◆ About this exercise
The response should contain every record, reproduced exactly.
══════════════════════════════
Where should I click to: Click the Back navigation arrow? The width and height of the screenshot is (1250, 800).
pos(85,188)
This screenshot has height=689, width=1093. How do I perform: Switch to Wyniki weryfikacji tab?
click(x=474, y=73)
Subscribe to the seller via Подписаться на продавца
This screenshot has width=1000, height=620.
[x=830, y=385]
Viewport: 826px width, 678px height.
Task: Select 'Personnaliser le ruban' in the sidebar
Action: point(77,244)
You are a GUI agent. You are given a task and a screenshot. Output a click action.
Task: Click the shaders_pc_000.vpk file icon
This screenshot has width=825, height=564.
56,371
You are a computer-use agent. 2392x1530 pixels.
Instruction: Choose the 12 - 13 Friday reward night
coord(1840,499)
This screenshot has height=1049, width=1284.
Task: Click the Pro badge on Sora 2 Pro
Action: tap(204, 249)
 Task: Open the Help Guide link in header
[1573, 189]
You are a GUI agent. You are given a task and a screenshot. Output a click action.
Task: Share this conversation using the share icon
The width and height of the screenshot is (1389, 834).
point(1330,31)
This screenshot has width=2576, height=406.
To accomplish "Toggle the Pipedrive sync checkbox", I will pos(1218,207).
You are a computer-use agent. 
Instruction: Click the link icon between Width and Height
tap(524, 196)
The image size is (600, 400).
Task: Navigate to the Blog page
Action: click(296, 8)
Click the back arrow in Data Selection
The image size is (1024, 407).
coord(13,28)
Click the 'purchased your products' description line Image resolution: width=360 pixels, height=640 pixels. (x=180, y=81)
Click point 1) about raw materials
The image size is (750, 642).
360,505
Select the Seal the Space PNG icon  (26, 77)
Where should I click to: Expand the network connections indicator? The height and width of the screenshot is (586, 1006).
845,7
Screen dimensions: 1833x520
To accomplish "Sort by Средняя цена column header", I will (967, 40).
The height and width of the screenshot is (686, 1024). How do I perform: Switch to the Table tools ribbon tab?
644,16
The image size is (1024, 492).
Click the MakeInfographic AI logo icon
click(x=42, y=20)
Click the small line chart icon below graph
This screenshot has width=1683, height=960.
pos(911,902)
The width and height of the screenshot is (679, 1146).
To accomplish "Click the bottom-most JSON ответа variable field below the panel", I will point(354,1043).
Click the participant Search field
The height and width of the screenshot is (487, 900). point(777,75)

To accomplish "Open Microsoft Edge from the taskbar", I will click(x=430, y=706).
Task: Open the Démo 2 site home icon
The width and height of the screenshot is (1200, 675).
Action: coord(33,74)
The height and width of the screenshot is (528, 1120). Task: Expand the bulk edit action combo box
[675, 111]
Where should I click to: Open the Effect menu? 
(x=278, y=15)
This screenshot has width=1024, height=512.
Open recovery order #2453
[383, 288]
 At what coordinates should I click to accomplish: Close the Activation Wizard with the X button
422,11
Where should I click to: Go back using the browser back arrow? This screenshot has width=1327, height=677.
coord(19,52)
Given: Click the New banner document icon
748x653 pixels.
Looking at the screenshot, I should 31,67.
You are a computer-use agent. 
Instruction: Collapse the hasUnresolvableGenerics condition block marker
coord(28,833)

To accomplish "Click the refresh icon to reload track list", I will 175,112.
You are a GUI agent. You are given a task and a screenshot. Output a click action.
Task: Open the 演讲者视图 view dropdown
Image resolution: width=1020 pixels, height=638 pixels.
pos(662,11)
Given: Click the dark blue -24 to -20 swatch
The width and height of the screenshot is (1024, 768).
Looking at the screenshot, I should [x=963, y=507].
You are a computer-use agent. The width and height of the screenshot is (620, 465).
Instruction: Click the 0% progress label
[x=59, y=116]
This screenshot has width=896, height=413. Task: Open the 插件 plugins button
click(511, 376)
══════════════════════════════
◆ Task response
Where should I click to: Click the Back navigation arrow? The width and height of the screenshot is (1250, 800).
pos(85,188)
This screenshot has height=689, width=1093. How do I perform: Switch to Wyniki weryfikacji tab?
click(x=474, y=73)
Subscribe to the seller via Подписаться на продавца
This screenshot has width=1000, height=620.
[x=830, y=385]
Viewport: 826px width, 678px height.
Task: Select 'Personnaliser le ruban' in the sidebar
Action: point(77,244)
You are a GUI agent. You are given a task and a screenshot. Output a click action.
Task: Click the shaders_pc_000.vpk file icon
This screenshot has width=825, height=564.
56,371
You are a computer-use agent. 2392x1530 pixels.
Instruction: Choose the 12 - 13 Friday reward night
coord(1840,499)
This screenshot has height=1049, width=1284.
Task: Click the Pro badge on Sora 2 Pro
Action: tap(204, 249)
 Task: Open the Help Guide link in header
[1573, 189]
You are a GUI agent. You are given a task and a screenshot. Output a click action.
Task: Share this conversation using the share icon
The width and height of the screenshot is (1389, 834).
point(1330,31)
This screenshot has width=2576, height=406.
To accomplish "Toggle the Pipedrive sync checkbox", I will pos(1218,207).
You are a computer-use agent. 
Instruction: Click the link icon between Width and Height
tap(524, 196)
The image size is (600, 400).
Task: Navigate to the Blog page
Action: click(296, 8)
Click the back arrow in Data Selection
The image size is (1024, 407).
coord(13,28)
Click the 'purchased your products' description line Image resolution: width=360 pixels, height=640 pixels. (x=180, y=81)
Click point 1) about raw materials
The image size is (750, 642).
360,505
Select the Seal the Space PNG icon  (26, 77)
Where should I click to: Expand the network connections indicator? The height and width of the screenshot is (586, 1006).
845,7
Screen dimensions: 1833x520
To accomplish "Sort by Средняя цена column header", I will (967, 40).
The height and width of the screenshot is (686, 1024). How do I perform: Switch to the Table tools ribbon tab?
644,16
The image size is (1024, 492).
Click the MakeInfographic AI logo icon
click(x=42, y=20)
Click the small line chart icon below graph
This screenshot has width=1683, height=960.
pos(911,902)
The width and height of the screenshot is (679, 1146).
To accomplish "Click the bottom-most JSON ответа variable field below the panel", I will point(354,1043).
Click the participant Search field
The height and width of the screenshot is (487, 900). point(777,75)

To accomplish "Open Microsoft Edge from the taskbar", I will click(x=430, y=706).
Task: Open the Démo 2 site home icon
The width and height of the screenshot is (1200, 675).
Action: coord(33,74)
The height and width of the screenshot is (528, 1120). Task: Expand the bulk edit action combo box
[675, 111]
Where should I click to: Open the Effect menu? 
(x=278, y=15)
This screenshot has width=1024, height=512.
Open recovery order #2453
[383, 288]
 At what coordinates should I click to accomplish: Close the Activation Wizard with the X button
422,11
Where should I click to: Go back using the browser back arrow? This screenshot has width=1327, height=677.
coord(19,52)
Given: Click the New banner document icon
748x653 pixels.
Looking at the screenshot, I should 31,67.
You are a computer-use agent. 
Instruction: Collapse the hasUnresolvableGenerics condition block marker
coord(28,833)

To accomplish "Click the refresh icon to reload track list", I will 175,112.
You are a GUI agent. You are given a task and a screenshot. Output a click action.
Task: Open the 演讲者视图 view dropdown
Image resolution: width=1020 pixels, height=638 pixels.
pos(662,11)
Given: Click the dark blue -24 to -20 swatch
The width and height of the screenshot is (1024, 768).
Looking at the screenshot, I should [x=963, y=507].
You are a computer-use agent. The width and height of the screenshot is (620, 465).
Instruction: Click the 0% progress label
[x=59, y=116]
This screenshot has width=896, height=413. Task: Open the 插件 plugins button
click(511, 376)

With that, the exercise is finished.